A day after the judgment, attorney Howard King said Thicke and Williams remained adamant that “Blurred Lines” was an original song created solely by them, adding that jurors were apparently convinced otherwise by expert testimony which should have been inadmissible.
The U.S. District Court jury in Los Angeles sided with Gaye’s heirs on Tuesday in finding that parts of his 1977 hit “Got to Give it Up” were lifted by Thicke and Williams for their 2013 R&B chart-topper.
For industry insiders, the case going back to court might actually be a good thing. Several music and legal critics have pointed out that the verdict sets a dangerous precedent for an industry that is constantly borrowing and being influenced by the previous work of others. “Blurred Lines” was clearly influenced by the Marvin Gaye hit, but it wasn’t a beat-for-beat rip. Critics argue being influenced by another work and using it in your own is part of art. Why should music be treated differently than a filmmaker recreating shots made famous by Martin Scorsese or Spike Lee (Quentin Tarantino’s entire movie career is made of homages to B-filmmakers), or a painter who’s style is influenced by Picasso or Georgia O’Keefe?
With such vague parameters to sue, will everyone in music start suing everyone now, asks The Washington Post’s Style Blog:
(W)hile “Blurred Lines” might lack imagination, Thick and Williams ultimately only seem guilty of stealing a vibe.

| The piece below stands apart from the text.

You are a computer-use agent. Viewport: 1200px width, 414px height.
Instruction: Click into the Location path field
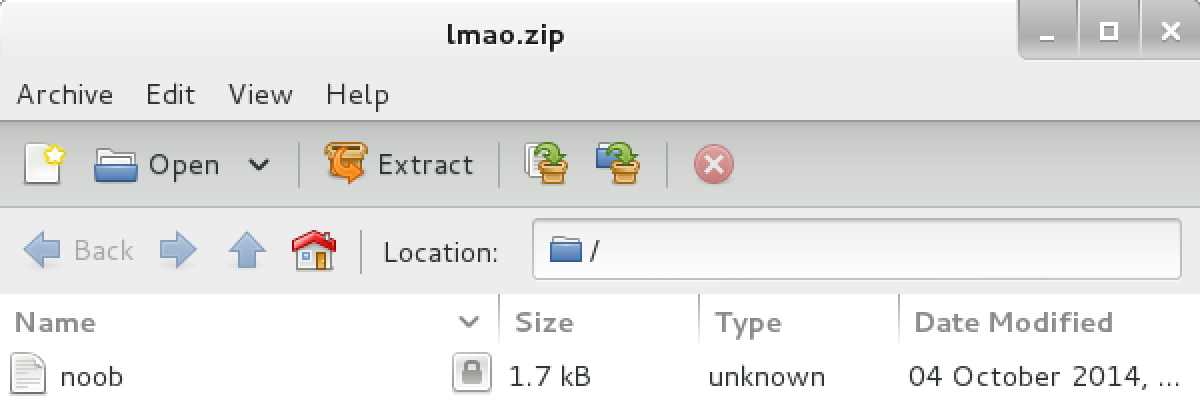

And if vibes are now considered intellectual property, let us swiftly prepare for every idiom of popular music to go crashing into juridical oblivion. Because music is a continuum of ungovernable hybridity, a dialogue between generations where the aesthetic inheritance gets handed down and passed around in every direction. To try and adjudicate influence seems as impossible as it does insane. Is that the precedent being set here?